One challenge the cast and new director had to overcome was learning the music and choreography to 30 different songs in four weeks, Swearingen said.
“These students are extremely talented, their voices are glorious, and they learned the music quickly,” Swearingen said.
Even though this will be Seibert’s ninth production in her four years here, this is the first time she has a done a musical review with no dialogue, she said.
“This is just about song and dance, and I am so excited,” Seibert said. “I’ve never just sang song after song without any dialogue, so this is a new experience for me.”
She said that the music was like the cliché, and “all about love,” with songs reflecting the different stages of love from new couples, to marriage, to a parent’s love for a child — something everyone can relate to.
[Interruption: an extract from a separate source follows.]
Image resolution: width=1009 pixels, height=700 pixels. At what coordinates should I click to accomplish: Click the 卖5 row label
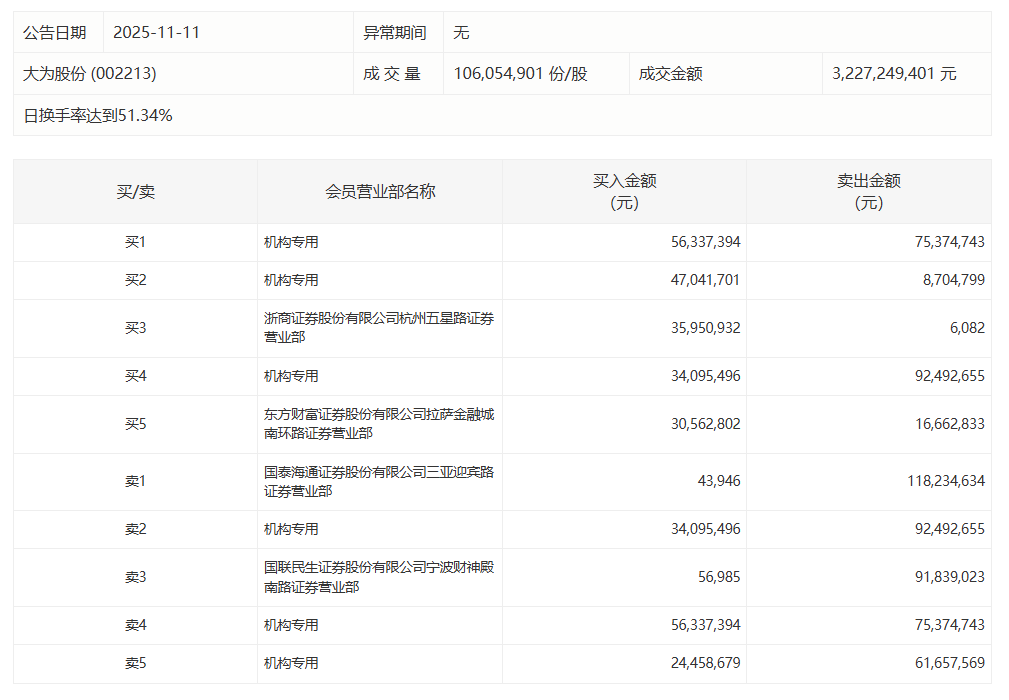pyautogui.click(x=135, y=663)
Seibert said she encouraged students to come because it is a night of easy listening.
“It is a night of classic love songs, and it is so simple,” Seibert said. “You don’t have to think about anything, you just come and listen and relax. It’ll be an enjoyable evening.”
The show takes place during the next three weekends. Other performance times are Aug. 26 & 27, Sept. 2 & 3 and Sept. 9 & 10. The dinner begins at 6:45 p.m. and the show begins at 8 p.m. Tickets are $27 for dinner and the show and $15 for only the show, and they can be purchased at the box office at Ext. 2787.